DeepFault: Fault Localization for Deep Neural Networks
This addresses the need for trustworthy DNN operation in safety-critical domains like autonomous vehicles and medical diagnostics, representing an incremental improvement in fault localization methods.
The paper tackles the problem of testing deep neural networks (DNNs) in safety-critical applications by proposing DeepFault, a whitebox testing approach that localizes suspicious neurons responsible for inadequate performance and synthesizes adversarial inputs to exercise them, with empirical evaluation on MNIST and CIFAR-10 datasets showing effectiveness in identifying these neurons and generating highly adversarial inputs.
Deep Neural Networks (DNNs) are increasingly deployed in safety-critical applications including autonomous vehicles and medical diagnostics.

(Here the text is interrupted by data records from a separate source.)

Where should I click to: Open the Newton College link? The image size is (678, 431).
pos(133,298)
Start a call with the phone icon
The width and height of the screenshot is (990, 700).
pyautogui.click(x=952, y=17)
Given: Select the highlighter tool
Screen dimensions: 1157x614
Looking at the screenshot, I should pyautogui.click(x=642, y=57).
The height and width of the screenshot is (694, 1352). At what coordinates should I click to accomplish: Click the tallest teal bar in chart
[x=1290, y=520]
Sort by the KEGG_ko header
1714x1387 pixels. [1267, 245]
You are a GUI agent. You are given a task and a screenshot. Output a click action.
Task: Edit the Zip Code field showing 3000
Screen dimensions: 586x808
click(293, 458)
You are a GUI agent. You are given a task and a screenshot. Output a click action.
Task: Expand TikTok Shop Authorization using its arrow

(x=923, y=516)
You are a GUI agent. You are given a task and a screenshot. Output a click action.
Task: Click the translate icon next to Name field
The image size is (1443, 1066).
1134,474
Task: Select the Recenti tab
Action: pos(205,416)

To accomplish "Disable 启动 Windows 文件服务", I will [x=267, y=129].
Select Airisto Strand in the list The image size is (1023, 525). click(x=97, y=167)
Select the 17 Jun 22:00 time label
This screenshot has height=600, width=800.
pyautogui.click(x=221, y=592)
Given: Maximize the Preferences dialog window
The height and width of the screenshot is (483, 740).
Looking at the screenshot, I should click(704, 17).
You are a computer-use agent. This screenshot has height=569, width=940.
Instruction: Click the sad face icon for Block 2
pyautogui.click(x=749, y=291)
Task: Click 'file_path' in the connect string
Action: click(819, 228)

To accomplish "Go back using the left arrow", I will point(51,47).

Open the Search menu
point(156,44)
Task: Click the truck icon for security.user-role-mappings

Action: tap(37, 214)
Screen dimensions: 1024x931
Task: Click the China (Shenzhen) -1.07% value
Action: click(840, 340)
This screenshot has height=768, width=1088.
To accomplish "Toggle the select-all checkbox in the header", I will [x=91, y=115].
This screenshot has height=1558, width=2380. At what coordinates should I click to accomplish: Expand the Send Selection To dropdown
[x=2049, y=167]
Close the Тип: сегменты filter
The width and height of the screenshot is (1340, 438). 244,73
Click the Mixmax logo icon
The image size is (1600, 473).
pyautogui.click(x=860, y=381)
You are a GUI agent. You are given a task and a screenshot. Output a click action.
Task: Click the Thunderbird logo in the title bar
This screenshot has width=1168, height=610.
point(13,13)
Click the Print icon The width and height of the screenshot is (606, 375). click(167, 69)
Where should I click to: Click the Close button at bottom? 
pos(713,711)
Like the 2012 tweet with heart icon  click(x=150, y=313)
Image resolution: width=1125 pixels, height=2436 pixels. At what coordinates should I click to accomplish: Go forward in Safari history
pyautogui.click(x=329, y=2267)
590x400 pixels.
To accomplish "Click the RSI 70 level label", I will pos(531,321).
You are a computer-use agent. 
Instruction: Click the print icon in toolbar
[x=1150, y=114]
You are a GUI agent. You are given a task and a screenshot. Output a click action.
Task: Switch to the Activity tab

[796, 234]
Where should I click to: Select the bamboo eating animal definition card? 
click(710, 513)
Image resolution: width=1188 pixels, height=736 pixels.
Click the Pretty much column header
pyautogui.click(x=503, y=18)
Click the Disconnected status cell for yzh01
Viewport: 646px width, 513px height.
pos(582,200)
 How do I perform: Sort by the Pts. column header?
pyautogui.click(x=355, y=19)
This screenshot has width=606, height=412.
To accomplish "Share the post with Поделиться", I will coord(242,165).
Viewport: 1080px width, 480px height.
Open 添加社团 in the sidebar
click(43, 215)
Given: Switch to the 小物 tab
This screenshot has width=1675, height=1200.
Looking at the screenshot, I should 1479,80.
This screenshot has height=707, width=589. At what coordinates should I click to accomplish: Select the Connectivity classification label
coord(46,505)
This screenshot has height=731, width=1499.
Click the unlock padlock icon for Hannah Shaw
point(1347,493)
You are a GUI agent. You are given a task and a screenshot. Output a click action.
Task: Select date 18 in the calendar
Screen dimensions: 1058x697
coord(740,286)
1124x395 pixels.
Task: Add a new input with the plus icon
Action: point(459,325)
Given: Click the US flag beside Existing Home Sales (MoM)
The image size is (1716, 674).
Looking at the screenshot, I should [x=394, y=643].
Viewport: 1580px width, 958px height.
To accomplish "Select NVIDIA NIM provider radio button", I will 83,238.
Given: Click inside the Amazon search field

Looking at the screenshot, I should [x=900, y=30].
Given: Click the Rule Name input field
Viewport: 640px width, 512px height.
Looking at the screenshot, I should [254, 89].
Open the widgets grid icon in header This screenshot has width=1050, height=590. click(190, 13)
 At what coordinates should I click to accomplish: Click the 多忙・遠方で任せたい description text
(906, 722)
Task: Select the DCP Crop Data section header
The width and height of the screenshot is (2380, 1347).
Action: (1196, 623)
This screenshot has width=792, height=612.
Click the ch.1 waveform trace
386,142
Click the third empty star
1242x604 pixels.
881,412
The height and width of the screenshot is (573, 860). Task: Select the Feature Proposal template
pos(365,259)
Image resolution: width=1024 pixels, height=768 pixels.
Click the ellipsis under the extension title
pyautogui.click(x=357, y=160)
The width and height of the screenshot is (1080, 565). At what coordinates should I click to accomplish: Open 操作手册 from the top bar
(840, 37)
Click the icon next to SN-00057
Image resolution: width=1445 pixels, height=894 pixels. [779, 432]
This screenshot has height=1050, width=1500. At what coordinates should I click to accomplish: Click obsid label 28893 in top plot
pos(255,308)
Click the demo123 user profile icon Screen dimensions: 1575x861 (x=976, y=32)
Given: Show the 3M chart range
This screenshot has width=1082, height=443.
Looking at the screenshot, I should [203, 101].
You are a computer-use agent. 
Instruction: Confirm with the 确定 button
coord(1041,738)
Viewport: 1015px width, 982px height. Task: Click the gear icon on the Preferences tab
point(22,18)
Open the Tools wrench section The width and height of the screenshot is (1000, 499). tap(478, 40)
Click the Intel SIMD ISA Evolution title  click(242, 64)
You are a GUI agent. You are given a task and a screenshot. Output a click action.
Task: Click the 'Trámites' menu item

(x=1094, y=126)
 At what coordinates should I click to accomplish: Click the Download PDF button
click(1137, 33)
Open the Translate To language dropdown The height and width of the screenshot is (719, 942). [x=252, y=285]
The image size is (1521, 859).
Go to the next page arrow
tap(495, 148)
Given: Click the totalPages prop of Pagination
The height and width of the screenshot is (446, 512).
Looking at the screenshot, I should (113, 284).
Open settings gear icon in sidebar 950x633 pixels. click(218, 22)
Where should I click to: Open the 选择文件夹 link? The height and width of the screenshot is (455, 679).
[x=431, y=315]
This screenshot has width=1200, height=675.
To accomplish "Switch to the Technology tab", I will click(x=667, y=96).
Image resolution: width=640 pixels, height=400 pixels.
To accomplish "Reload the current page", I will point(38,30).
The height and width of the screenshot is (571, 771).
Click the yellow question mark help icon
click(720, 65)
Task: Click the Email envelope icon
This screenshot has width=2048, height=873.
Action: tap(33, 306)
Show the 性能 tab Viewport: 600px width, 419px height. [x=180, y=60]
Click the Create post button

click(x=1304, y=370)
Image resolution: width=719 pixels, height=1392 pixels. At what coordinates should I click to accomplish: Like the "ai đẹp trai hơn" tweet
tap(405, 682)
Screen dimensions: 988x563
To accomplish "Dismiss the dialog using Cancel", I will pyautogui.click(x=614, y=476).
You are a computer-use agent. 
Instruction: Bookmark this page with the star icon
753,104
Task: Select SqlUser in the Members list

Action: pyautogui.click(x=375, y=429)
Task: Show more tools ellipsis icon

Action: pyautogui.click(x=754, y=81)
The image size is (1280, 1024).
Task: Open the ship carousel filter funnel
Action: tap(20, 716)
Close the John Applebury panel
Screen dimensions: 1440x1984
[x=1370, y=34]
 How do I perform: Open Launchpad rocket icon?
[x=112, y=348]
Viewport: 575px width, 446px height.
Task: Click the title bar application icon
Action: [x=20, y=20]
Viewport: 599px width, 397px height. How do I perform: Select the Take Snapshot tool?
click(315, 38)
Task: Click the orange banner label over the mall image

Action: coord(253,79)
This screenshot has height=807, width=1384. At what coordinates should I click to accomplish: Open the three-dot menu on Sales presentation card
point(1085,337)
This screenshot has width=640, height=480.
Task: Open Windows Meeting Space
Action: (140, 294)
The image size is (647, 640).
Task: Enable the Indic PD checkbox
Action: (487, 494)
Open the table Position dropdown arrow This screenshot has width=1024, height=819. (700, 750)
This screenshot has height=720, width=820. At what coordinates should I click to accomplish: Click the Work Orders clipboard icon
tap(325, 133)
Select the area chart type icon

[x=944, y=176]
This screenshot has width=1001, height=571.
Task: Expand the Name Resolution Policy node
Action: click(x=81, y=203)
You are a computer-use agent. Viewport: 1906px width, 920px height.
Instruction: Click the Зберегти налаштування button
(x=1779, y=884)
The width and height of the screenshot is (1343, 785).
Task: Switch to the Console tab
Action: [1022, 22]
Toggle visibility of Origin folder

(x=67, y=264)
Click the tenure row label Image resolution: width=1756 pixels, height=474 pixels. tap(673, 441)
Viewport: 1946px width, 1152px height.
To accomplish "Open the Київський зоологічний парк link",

To reduce the residual risk for unexpected DNN behaviour and provide evidence for their trustworthy operation, DNNs should be thoroughly tested. The DeepFault whitebox DNN testing approach presented in our paper addresses this challenge by employing suspiciousness measures inspired by fault localization to establish the hit spectrum of neurons and identify suspicious neurons whose weights have not been calibrated correctly and thus are considered responsible for inadequate DNN performance. DeepFault also uses a suspiciousness-guided algorithm to synthesize new inputs, from correctly classified inputs, that increase the activation values of suspicious neurons. Our empirical evaluation on several DNN instances trained on MNIST and CIFAR-10 datasets shows that DeepFault is effective in identifying suspicious neurons. Also, the inputs synthesized by DeepFault closely resemble the original inputs, exercise the identified suspicious neurons and are highly adversarial.